• **Instructions for the task**:
Copy the part of the records that opens with the line containing "Task: Click the" and closes at the end of the records, swapping "chevron" for "arrow" and changing nothing else. Leave the pictures out of your answer.

• **Data supplied**:
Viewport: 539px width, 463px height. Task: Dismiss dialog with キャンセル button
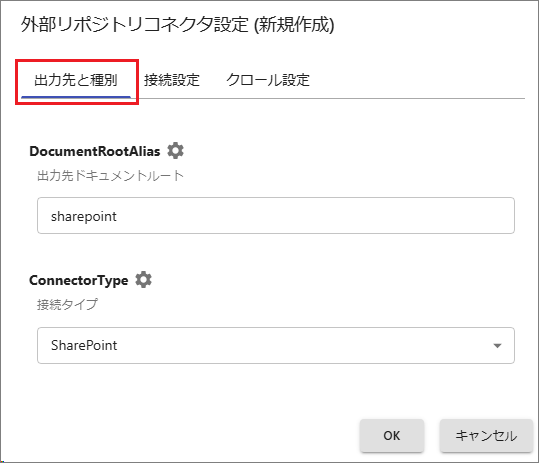pos(486,436)
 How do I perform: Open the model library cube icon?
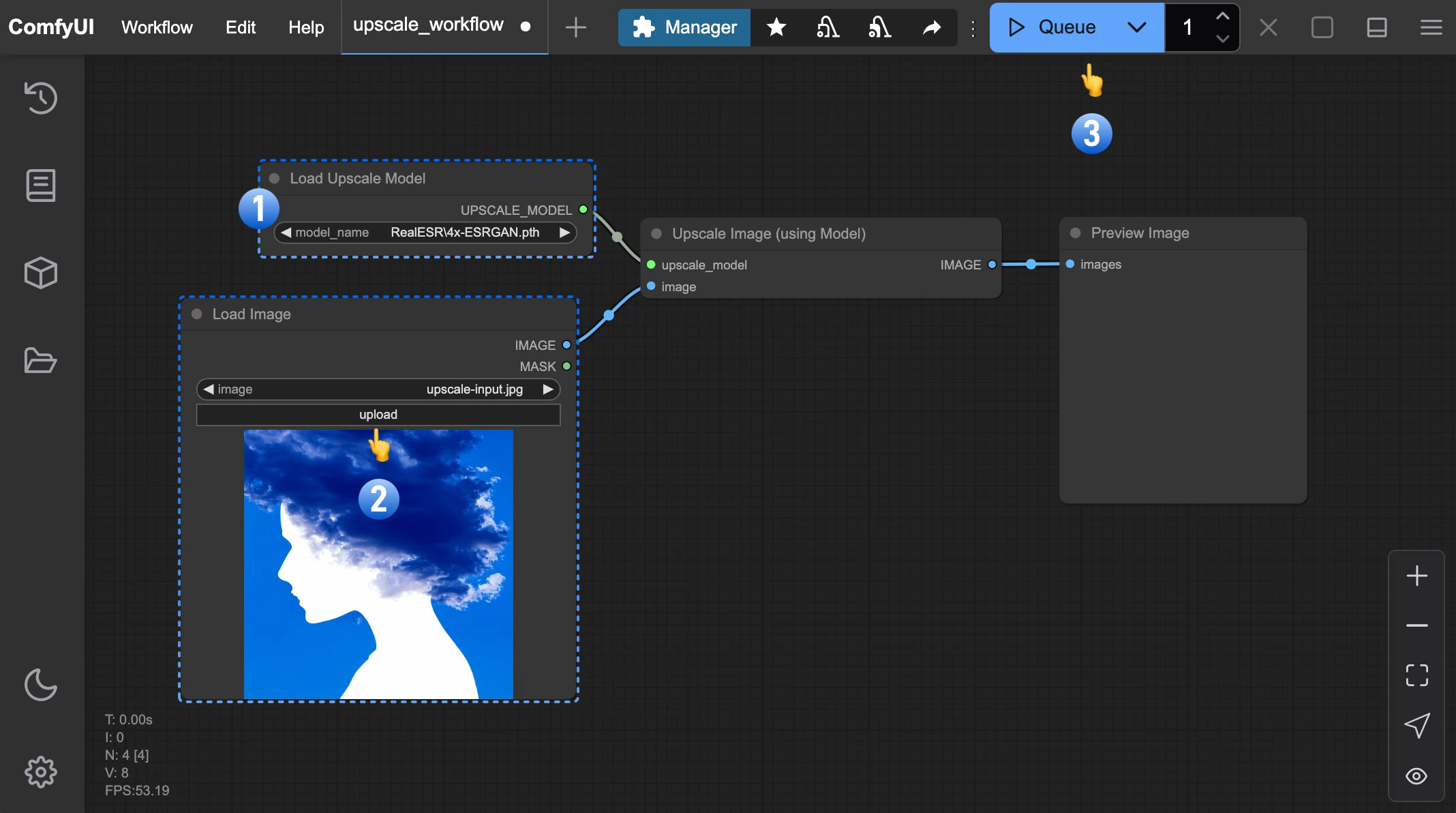coord(40,273)
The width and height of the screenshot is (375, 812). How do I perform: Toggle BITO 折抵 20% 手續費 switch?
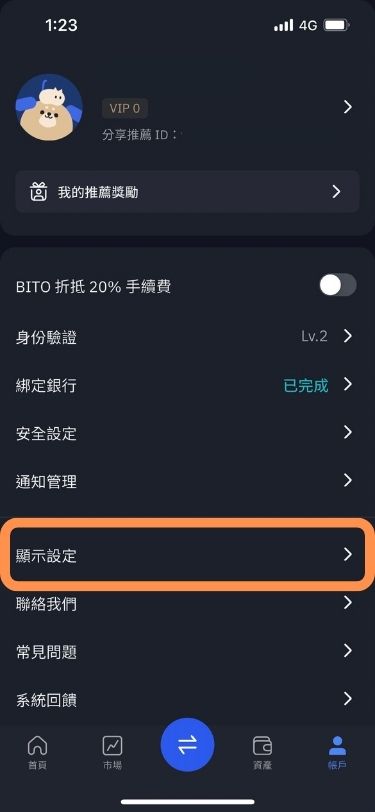[338, 285]
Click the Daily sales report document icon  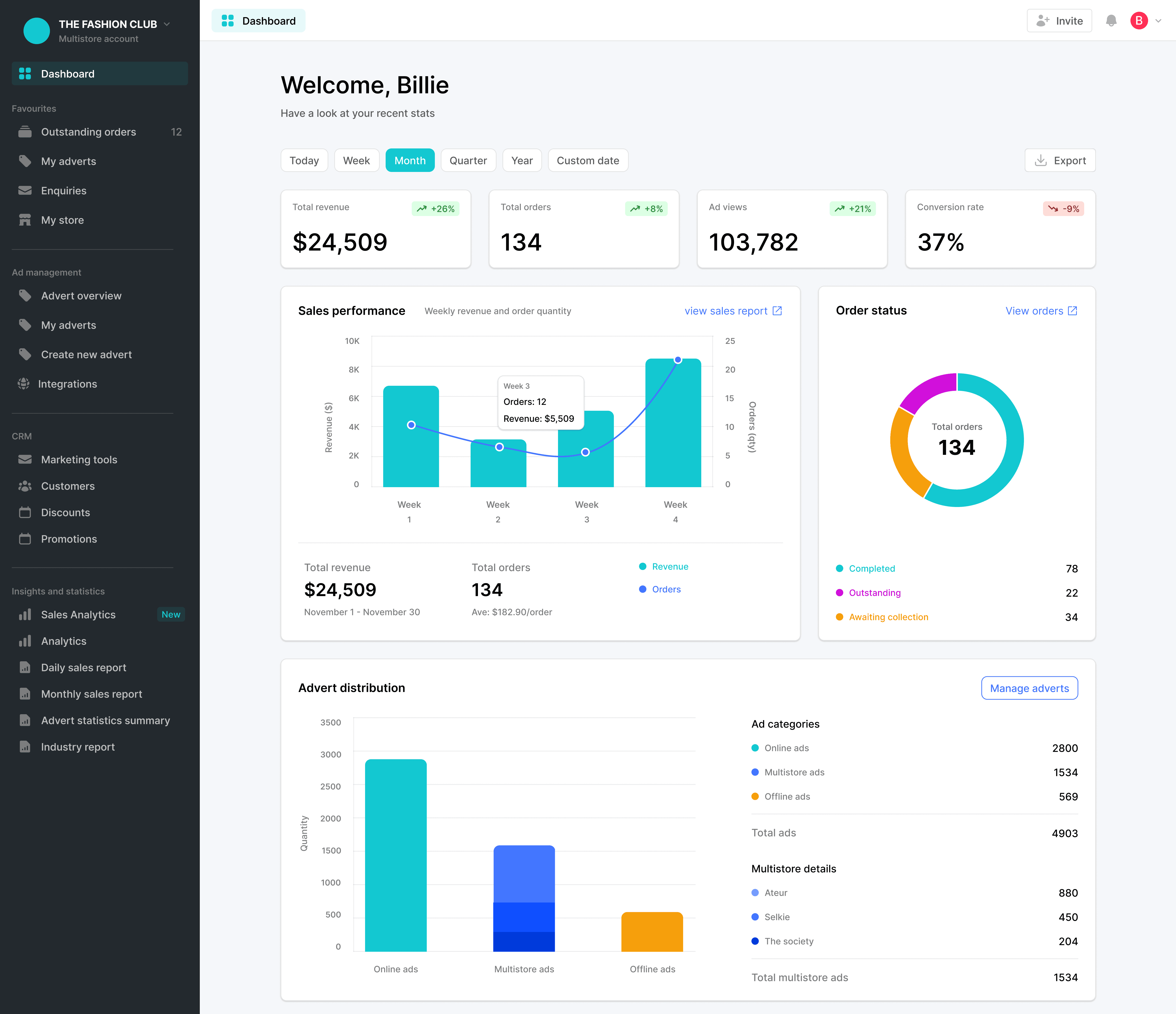25,667
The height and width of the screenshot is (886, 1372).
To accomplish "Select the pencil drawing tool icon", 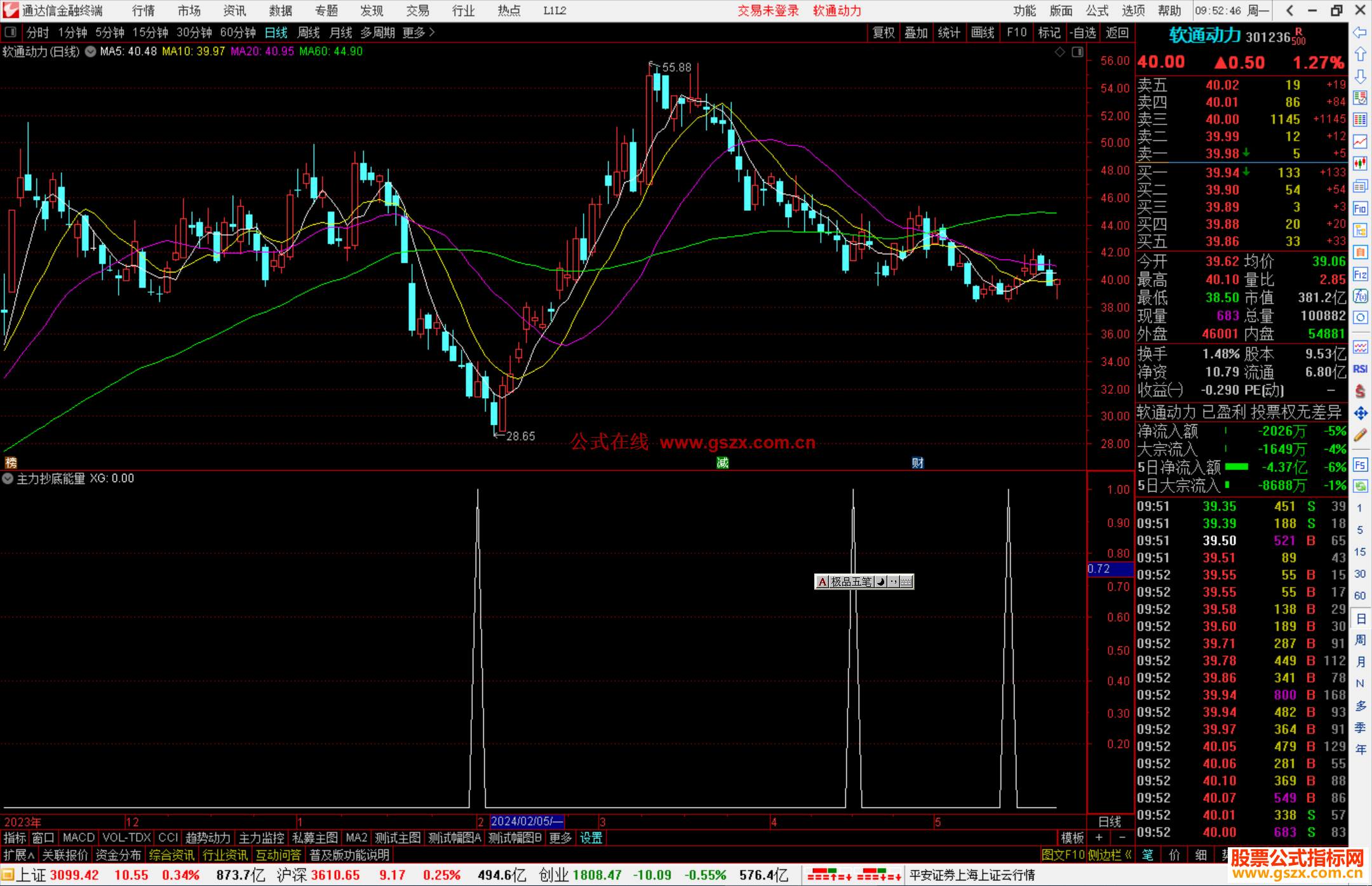I will point(1360,435).
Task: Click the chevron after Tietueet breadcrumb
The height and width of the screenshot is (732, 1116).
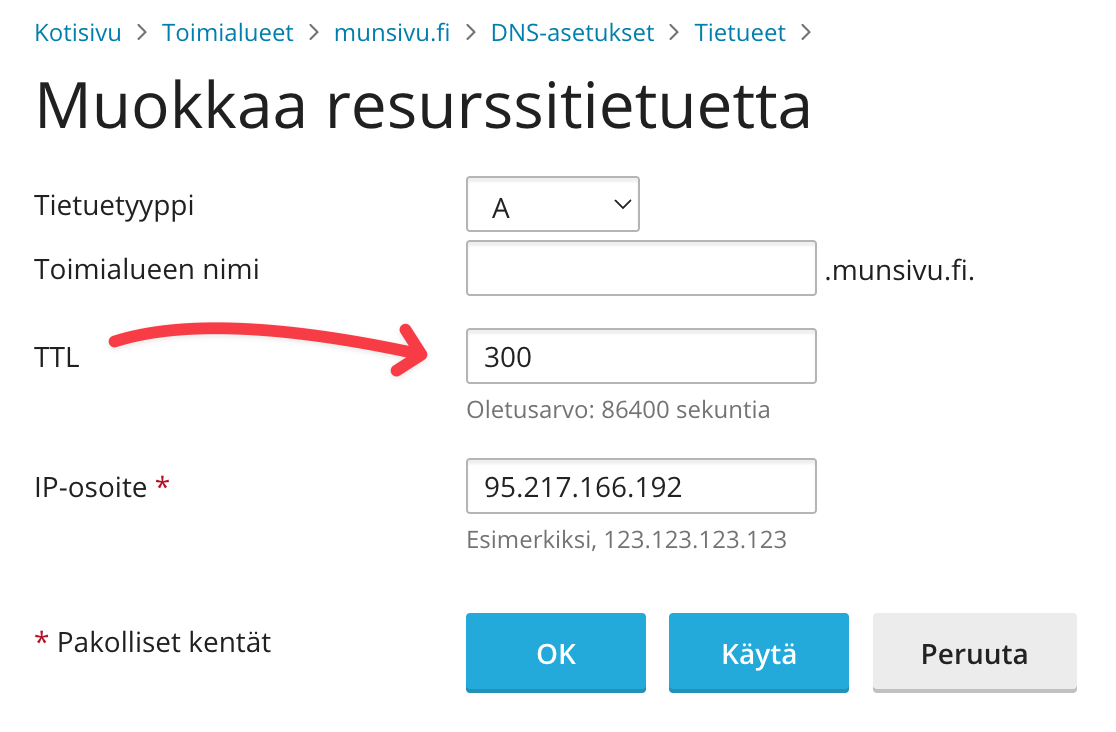Action: (805, 33)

• **Task solution**:
Task: Click the arrow after Tietueet breadcrumb
The height and width of the screenshot is (732, 1116).
Action: (805, 33)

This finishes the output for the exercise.